# Newbies PMing people



## nWo (Mar 25, 2014)

I swear you never used to be able to PM people until you had a certain amount of posts or whatever. Was this the case or am I going mad? If it was, why was it changed? Keep getting messages from newbies asking me where they can buy steroids.


----------



## Mingster (Mar 25, 2011)

I think newbies have a limited amount of pm's from the off - 3 a day or some such, and have done for some time.

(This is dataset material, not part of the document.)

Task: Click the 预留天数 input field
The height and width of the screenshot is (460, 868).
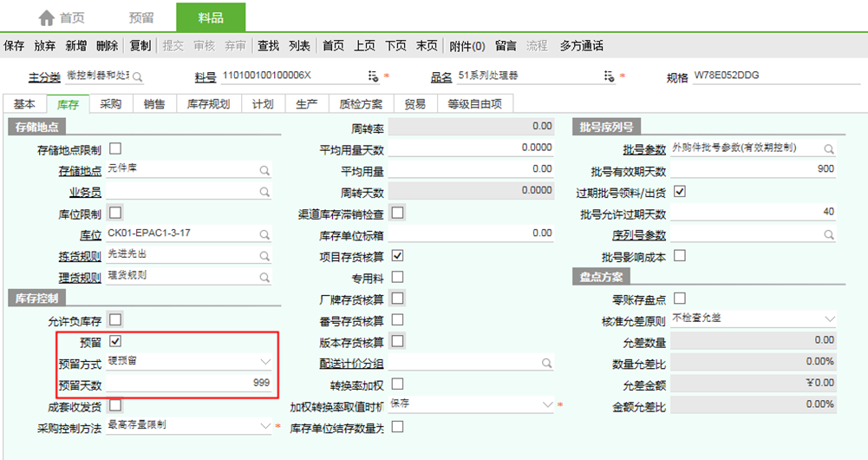Action: pyautogui.click(x=188, y=383)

Bloody ridiculous lol. It's the thin edge of the wedge. People will be demanding unlimited likes before we know it


----------



## nWo (Mar 25, 2014)

Mingster said:


> I think newbies have a limited amount of pm's from the off - 3 a day or some such, and have done for some time.
> 
> Bloody ridiculous lol. It's the thin edge of the wedge. People will be demanding unlimited likes before we know it


 Great, so I just happen to fall into their tiny budget all the bloody time  Since when did I become the go-to guy to ask where to score steroids anyway :lol:


----------



## Mingster (Mar 25, 2011)

I'mNotAPervert! said:


> Great, so I just happen to fall into their tiny budget all the bloody time  Since when did I become the go-to guy to ask where to score steroids anyway :lol:


 I get quite a few myself. I say I know nothing about them and suggest they ask you


----------



## Cypionate (Jan 17, 2016)

Got one a couple days ago from someone with 0 posts, still has 0 posts


----------



## superdantheman (Jul 22, 2016)

Cypionate said:


> Got one a couple days ago from someone with 0 posts, still has 0 posts


 0 posts 272 pm's

i had one selling lol


----------



## ishadow (Sep 13, 2017)

I'mNotAPervert! said:


> Great, so I just happen to fall into their tiny budget all the bloody time  Since when did I become the go-to guy to ask where to score steroids anyway :lol:


 Just PM'd you for your source pal!! Reply ASAP PLEASE PLEASE.

I Joke.


----------



## nWo (Mar 25, 2014)

Cypionate said:


> Got one a couple days ago from someone with 0 posts, still has 0 posts


 That's what all the ones who message me are like! Half tempted to link them to some dodgy looking site so they get ripped off, but I ain't that much of a c**t. Not unless I'm in a bad mood, anyway.


----------



## superdantheman (Jul 22, 2016)

just type lab name into google and compound and you're saturated with sources


----------



## Lifesizepenguin (Jul 25, 2016)

@I'mNotAPervert! you can get steroids?

Couldn't tell :lol:


----------



## Cypionate (Jan 17, 2016)

I'mNotAPervert! said:


> That's what all the ones who message me are like! Half tempted to link them to some dodgy looking site so they get ripped off, but I ain't that much of a c**t. Not unless I'm in a bad mood, anyway.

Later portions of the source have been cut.